(Collected data)
[Start of section]
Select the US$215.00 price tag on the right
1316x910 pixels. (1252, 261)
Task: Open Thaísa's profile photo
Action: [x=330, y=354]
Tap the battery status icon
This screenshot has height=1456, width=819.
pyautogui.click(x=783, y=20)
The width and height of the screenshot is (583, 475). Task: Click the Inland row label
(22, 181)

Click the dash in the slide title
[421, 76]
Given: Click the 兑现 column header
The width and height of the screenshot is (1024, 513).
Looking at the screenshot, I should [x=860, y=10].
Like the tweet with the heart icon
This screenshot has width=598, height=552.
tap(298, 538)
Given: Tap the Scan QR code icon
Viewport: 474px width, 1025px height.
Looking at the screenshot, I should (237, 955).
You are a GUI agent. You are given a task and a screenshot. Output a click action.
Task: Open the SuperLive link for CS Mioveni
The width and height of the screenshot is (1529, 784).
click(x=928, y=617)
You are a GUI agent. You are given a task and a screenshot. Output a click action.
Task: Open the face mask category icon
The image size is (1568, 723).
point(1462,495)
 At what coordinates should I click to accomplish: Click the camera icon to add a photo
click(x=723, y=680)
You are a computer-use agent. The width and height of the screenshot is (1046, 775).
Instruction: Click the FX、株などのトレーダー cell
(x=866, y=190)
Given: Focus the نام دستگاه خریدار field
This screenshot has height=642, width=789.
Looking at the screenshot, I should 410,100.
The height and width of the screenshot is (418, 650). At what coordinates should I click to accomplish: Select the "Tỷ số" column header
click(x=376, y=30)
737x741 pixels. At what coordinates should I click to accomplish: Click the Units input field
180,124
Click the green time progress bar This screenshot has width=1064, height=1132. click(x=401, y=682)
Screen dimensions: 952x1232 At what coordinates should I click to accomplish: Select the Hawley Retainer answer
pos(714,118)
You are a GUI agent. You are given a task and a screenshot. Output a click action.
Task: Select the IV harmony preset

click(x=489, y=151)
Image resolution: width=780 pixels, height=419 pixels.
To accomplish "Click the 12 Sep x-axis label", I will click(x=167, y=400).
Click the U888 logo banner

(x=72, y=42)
[End of section]
■ **TASK ITEM**
The data is to be given again in full, with every line exact.

■ **SOLUTION FOR THIS PROBLEM**
Select the US$215.00 price tag on the right
1316x910 pixels. (1252, 261)
Task: Open Thaísa's profile photo
Action: [x=330, y=354]
Tap the battery status icon
This screenshot has height=1456, width=819.
pyautogui.click(x=783, y=20)
The width and height of the screenshot is (583, 475). Task: Click the Inland row label
(22, 181)

Click the dash in the slide title
[421, 76]
Given: Click the 兑现 column header
The width and height of the screenshot is (1024, 513).
Looking at the screenshot, I should [x=860, y=10].
Like the tweet with the heart icon
This screenshot has width=598, height=552.
tap(298, 538)
Given: Tap the Scan QR code icon
Viewport: 474px width, 1025px height.
Looking at the screenshot, I should (237, 955).
You are a GUI agent. You are given a task and a screenshot. Output a click action.
Task: Open the SuperLive link for CS Mioveni
The width and height of the screenshot is (1529, 784).
click(x=928, y=617)
You are a GUI agent. You are given a task and a screenshot. Output a click action.
Task: Open the face mask category icon
The image size is (1568, 723).
point(1462,495)
 At what coordinates should I click to accomplish: Click the camera icon to add a photo
click(x=723, y=680)
You are a computer-use agent. The width and height of the screenshot is (1046, 775).
Instruction: Click the FX、株などのトレーダー cell
(x=866, y=190)
Given: Focus the نام دستگاه خریدار field
This screenshot has height=642, width=789.
Looking at the screenshot, I should 410,100.
The height and width of the screenshot is (418, 650). At what coordinates should I click to accomplish: Select the "Tỷ số" column header
click(x=376, y=30)
737x741 pixels. At what coordinates should I click to accomplish: Click the Units input field
180,124
Click the green time progress bar This screenshot has width=1064, height=1132. click(x=401, y=682)
Screen dimensions: 952x1232 At what coordinates should I click to accomplish: Select the Hawley Retainer answer
pos(714,118)
You are a GUI agent. You are given a task and a screenshot. Output a click action.
Task: Select the IV harmony preset

click(x=489, y=151)
Image resolution: width=780 pixels, height=419 pixels.
To accomplish "Click the 12 Sep x-axis label", I will click(x=167, y=400).
Click the U888 logo banner

(x=72, y=42)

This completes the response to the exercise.